• _TEXT SHOWN_:
High Court Of Judicature at Allahabad|09 December, 2014

JUDGMENT / ORDER

Heard Shri Shashi Nandan, learned Senior Counsel assisted by Shri Vashistha Tiwari and Shri Shivam Yadav, learned counsel for the petitioners; Shri M.D. Singh Sekhar, learned Senior Counsel assisted by Shri Ashok Kumar Dwivedi for respondent no.1 and Shri P.N. Saxena, learned Senior Counsel assisted by Shri H.N. Pandey, learned counsel for respondent no.2. None appears for respondent nos.3 to 7.
As the issue involved in the present writ petition is a matter of contest between the petitioners and respondent no.1, therefore, non-appearance of other respondents although one of them respondent no.2 is represented is not legally significant, as such notices to other respondents are hereby dispensed with.
This writ petition involves an important question of law as to the extent of enquiry in a matter involving the scope of Order 22 Rule 10 CPC and for this purpose arguments were heard at length so as to thrash out the issue and incidental issues, which relate to the management of a religious charitable society registered under the Societies Registration Act, 1860.
The factual matrix of the case in short is that a suit for permanent injunction was filed by the society known as Sri Girraj Sewak Samiti, Bara Bazar Goverdhan, Tehsil and District Mathura through its Mantri/ Pradhan Mantri Govind Prasad Purohit in the year 1999 against the respondent nos.2 to 7. During the pendency of civil suit, the original representative of the society viz. Govind Prasad Purohit died on 28.11.2006 and thereafter an application under Order 22 Rule 10 CPC was filed by one Shri Jitendra Prasad Purohit, which was allowed by the trial court on 31.5.2007 on the premise that Shri Jitendra Prasad Purohit on the basis of resolution dated 29.12.2006 was elected as Mantri/ Pradhan Mantri of Sri Girraj Sewak Samiti, Bara Bazar Goverdhan, Tehsil, District Mathura. The suit continued to be pursued on behalf of the Samiti by Jitendra Prasad Purohit until the month of November, 2009, when another application under Order 22 Rule 10 CPC came to be filed by one Rama Kant Kaushik, who claimed to have been elected as Mantri/ Pradhan Mantri of the society on the basis of resolution dated 4.10.2009 replacing the outgoing Secretary Jitendra Prasad Purohit. The copy of the application is placed on record as Annexure No.4 to the writ petition.
The plain averments made in the application are to the effect that the petitioner's predecessor Shri Jitendra Prasad Purohit, who on being elected on 29.12.2006 as Mantri/ Pradhan Mantri came to represent the suit proceedings on the basis of an order passed by the trial court on 31st May, 2007. It was further stated in the application that the petitioner was elected as Mantri/ Pradhan Mantri on 4.10.2009 in the resolution passed by the Executive Body of the Samiti, as such, the petitioner had a legal right to represent on behalf of the society in the ongoing suit proceedings.

• _RECORDS PROVIDED_:
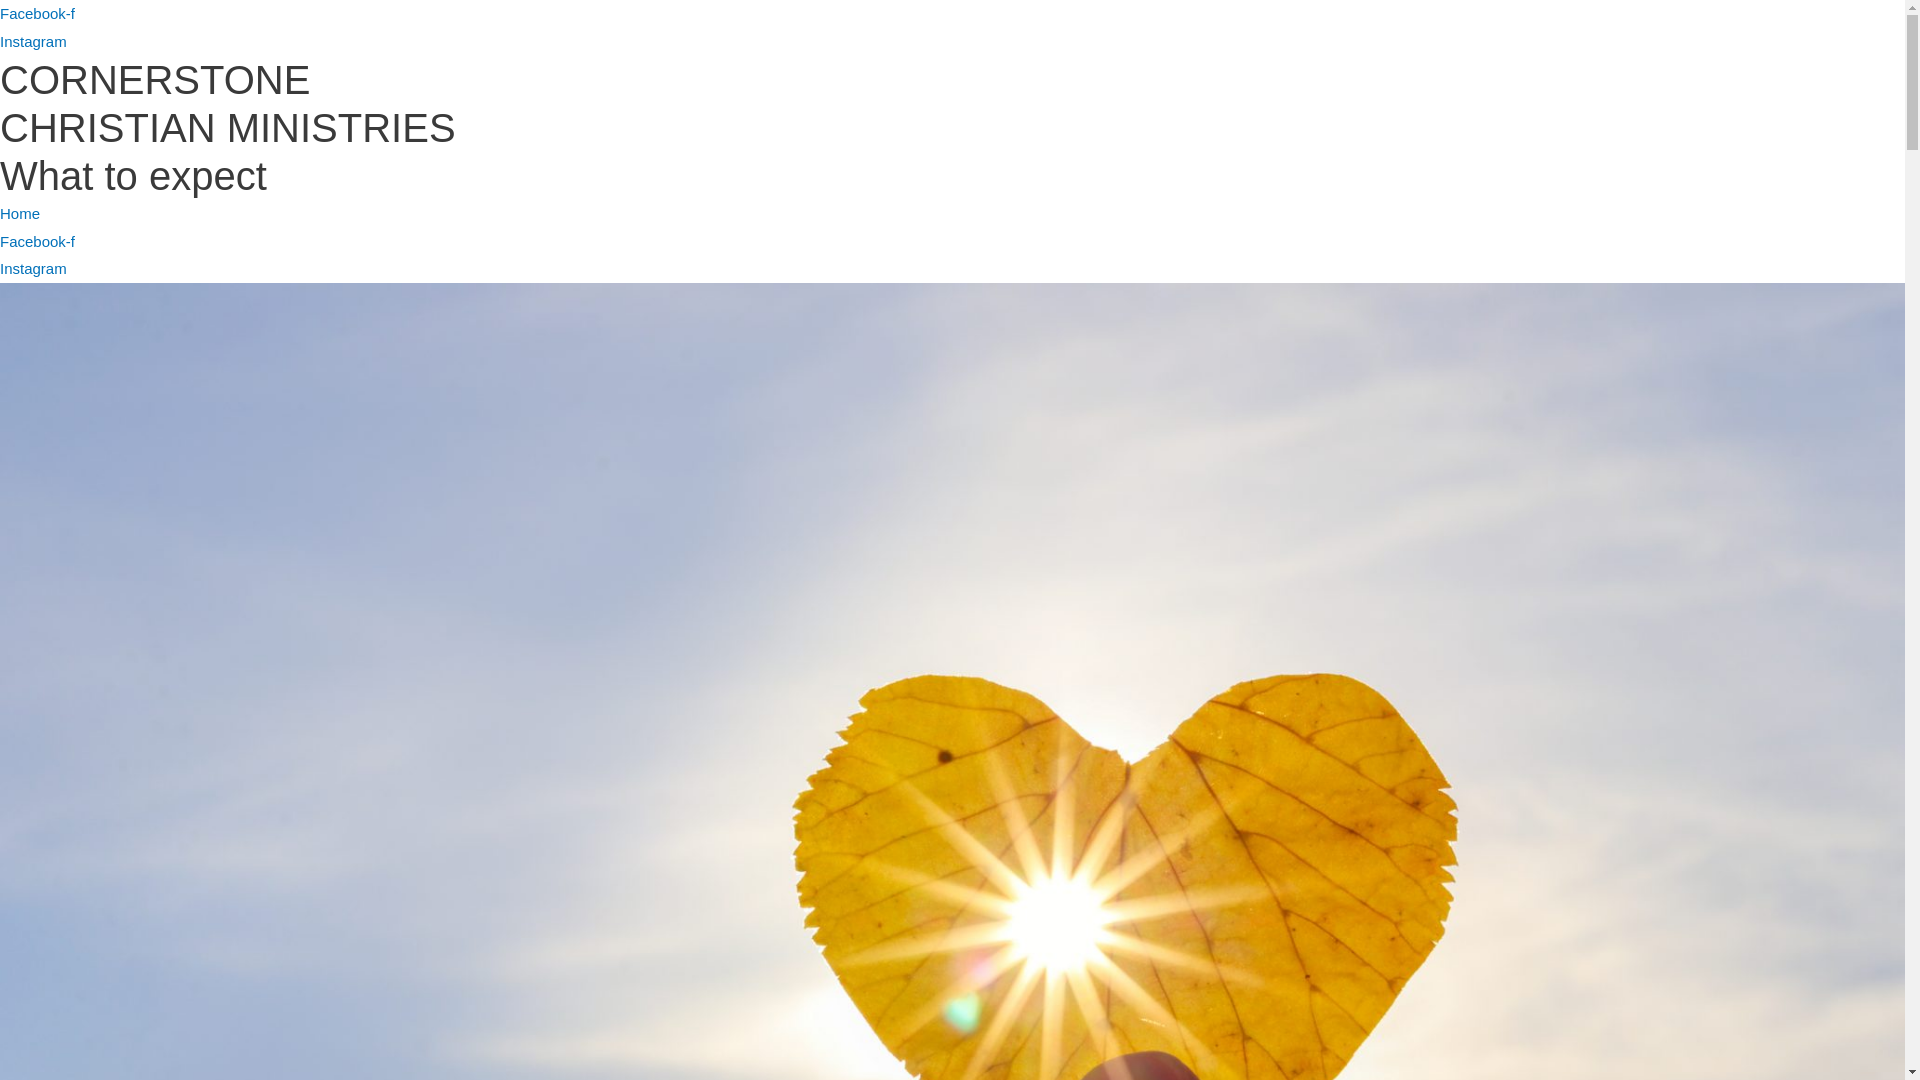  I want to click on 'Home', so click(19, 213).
==
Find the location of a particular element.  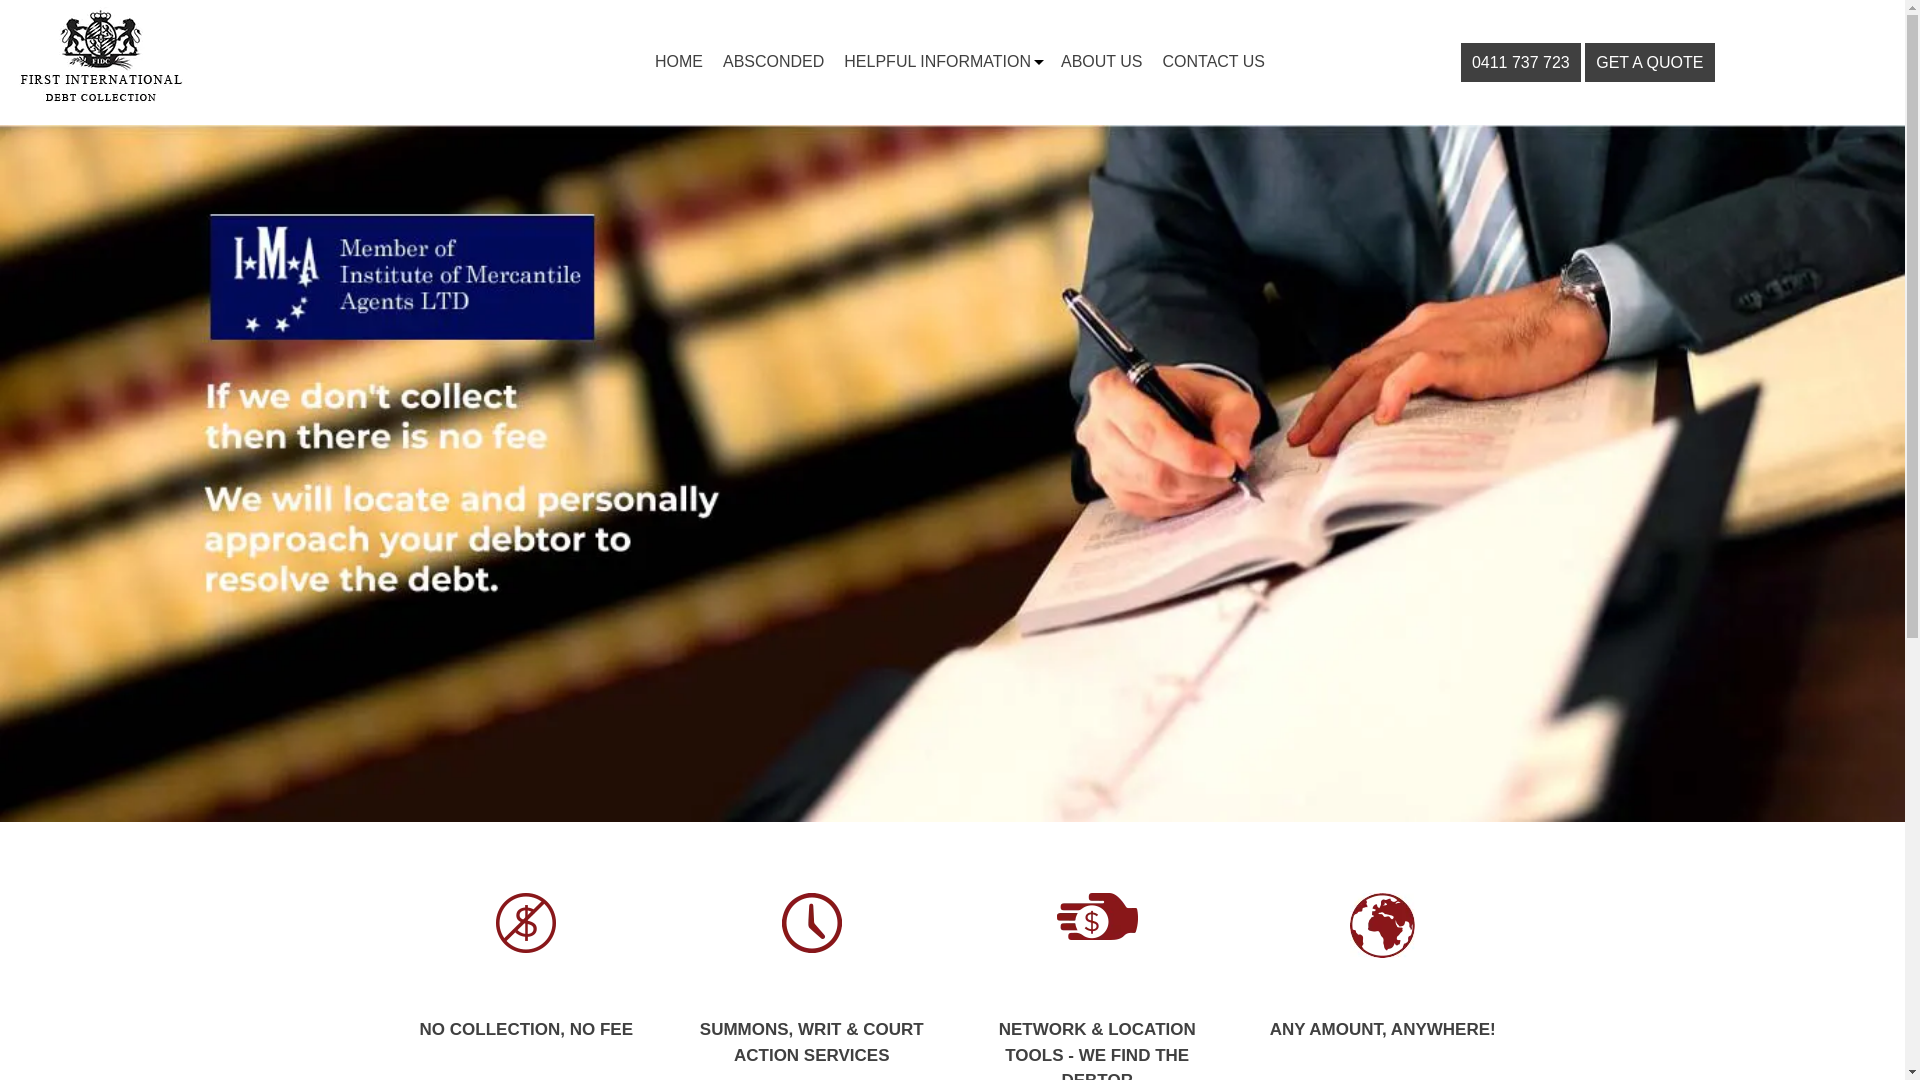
--
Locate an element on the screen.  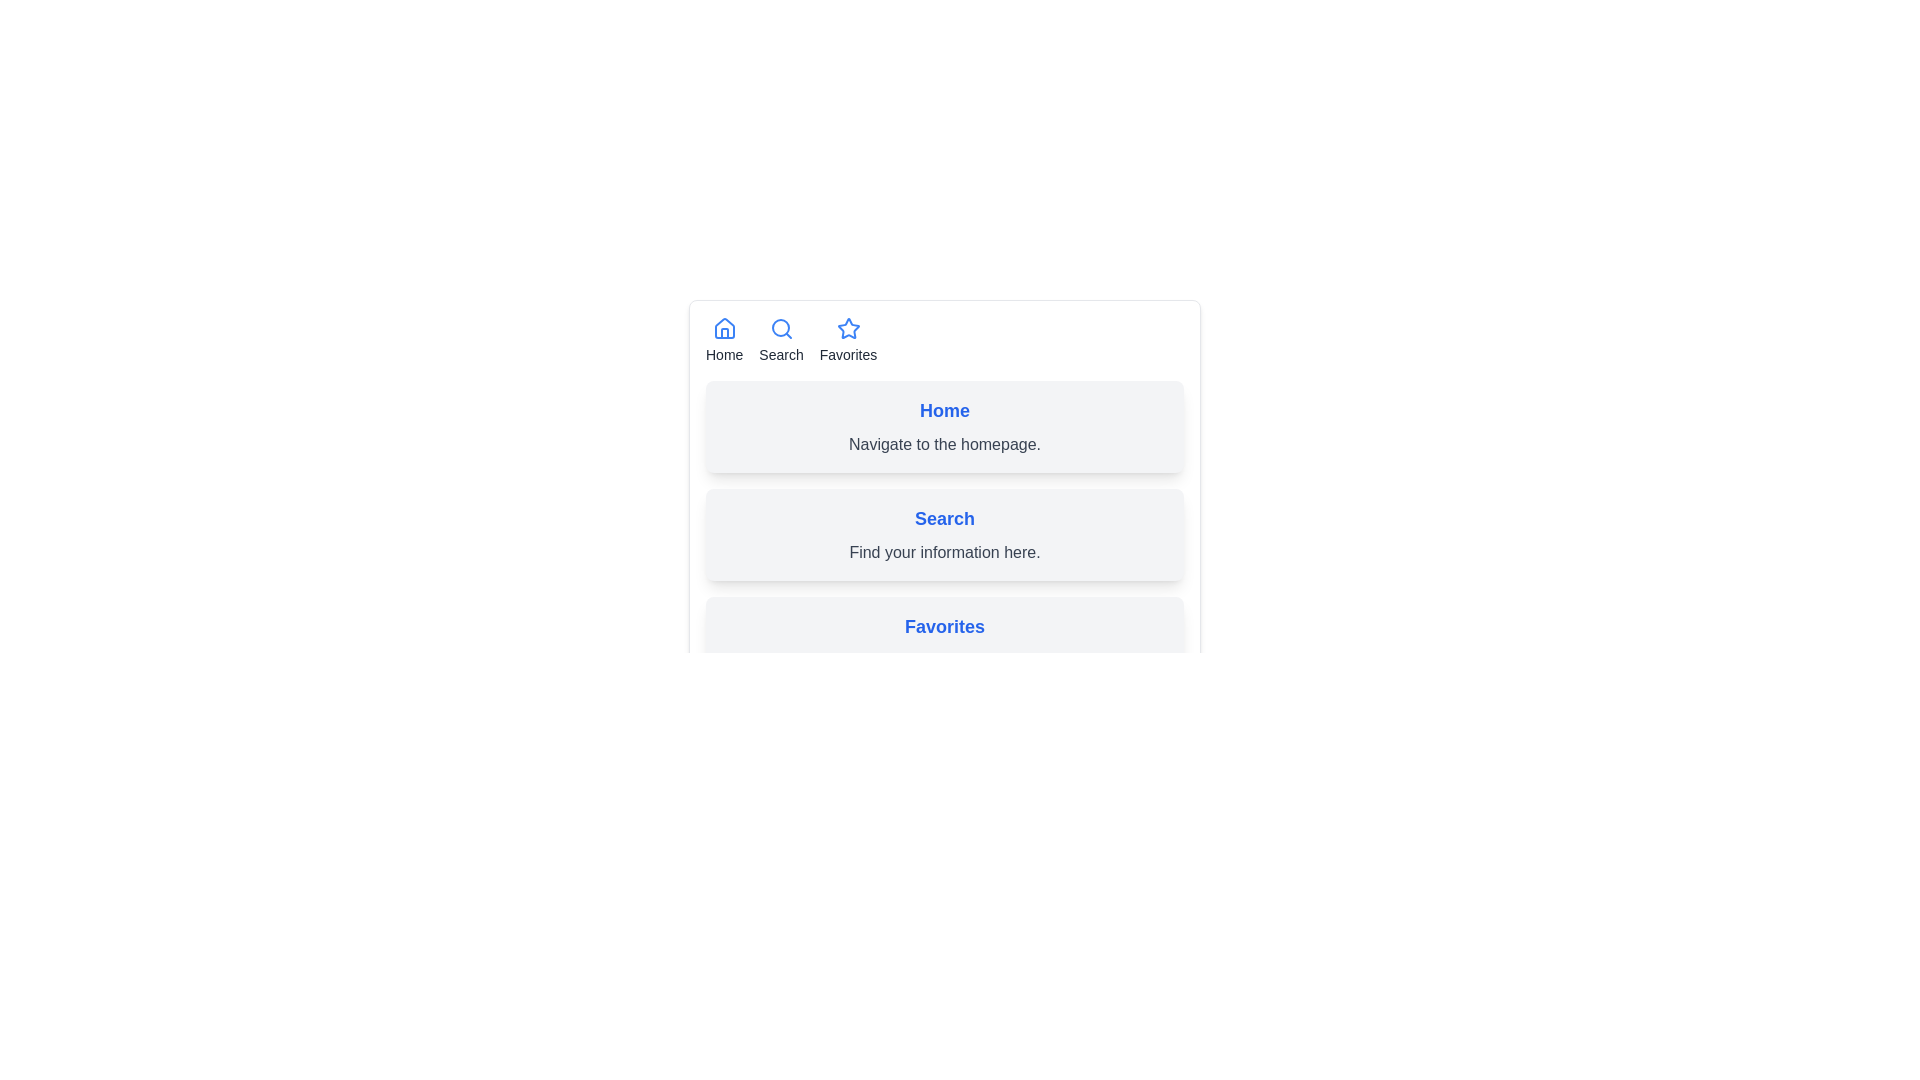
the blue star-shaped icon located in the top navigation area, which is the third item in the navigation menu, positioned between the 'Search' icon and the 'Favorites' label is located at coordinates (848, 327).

• _AIM OF THE EXERCISE_: List every person the Allahabad High Court judgment calls "learned Senior Counsel."

• _CORRECT RESPONSE_:
Shri Shashi Nandan
Shri M.D. Singh Sekhar
Shri P.N. Saxena